Friday, September 5, 2008

National Recognition for County Child Support Efforts

One of the most challenging responsibilities we shoulder as a County is to enforce child support obligations by parents.

In one way, our job is simple: support the needs of children by enforcing the law. This can mean coming down hard on deadbat dads who are ignoring their responsibilities.

At the same time, it gets complicated because we know that simply locking people up for child support problems is not only expensive (and uses limited jailspace), but for those without means, it also will not likely lead to either gainful employment or the ultimate payment of child support. Indeed, it may push payments back even further, harming the child we're trying to help.

Like a lot of other issues in our criminal justice system, this requires a common sense balance, with a constant eye on the ultimate goal: supporting the children.

Given this challenge, it was great to see Hamilton County receive national recognition, by the National Association of Counties, for our efforts in this area:

In particular, the article highlighted innovative efforts we have made 1) to identify parents who owe child support, 2) to enforce payment through a range of tools, and 3) to connect parents to job training and gainful employment that will allow them to meet their obligations.
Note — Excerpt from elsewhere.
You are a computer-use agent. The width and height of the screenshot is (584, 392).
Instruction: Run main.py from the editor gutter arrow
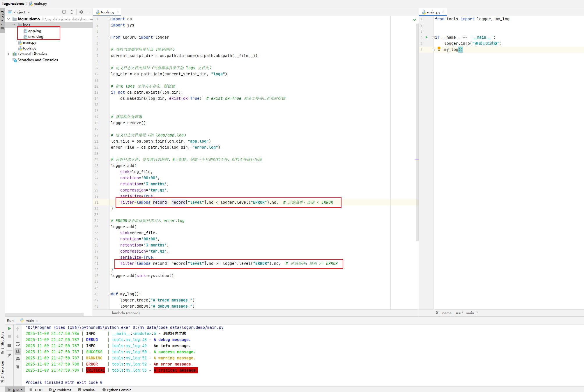[426, 37]
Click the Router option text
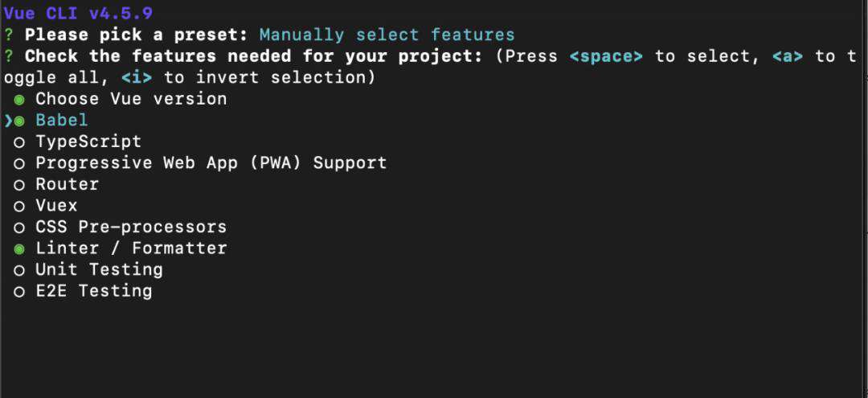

This third issue is a new approach I am excited about: The Seek Work program is a new effort that connects unemployed or "under"-employed people who owe child support to our Super Jobs Center (which, as described below, has had wonderful results recently). Once there, they have the opportunity to find the work that will help them pay their obligation. Obviously, the more people who we can get on this path, the better.

The national attention on our efforts is great. But far more important, this common sense, balanced approach should help kids get the support they need and deserve.

1 comment:

Anonymous said...

This is an exemplary example of priority service delivery. By combining recipients of one service, child support, with the SuperJobs program - the gov't impacts positive results for both and the community.

The failure to receive child support is the number one indicator of childhood poverty and is directly linked to the absence of fathers in kids' lives.

Additionally, the Seek Work program often reduces criminal activity (because nonpayors are "busy" engaged in illegal ways to earn money that can't be tracked) and eliminates under the table wage earners who not only don't pay support, they don't pay taxes (an almost billion dollar loss of tax revenue in the state of Ohio according to the DOL).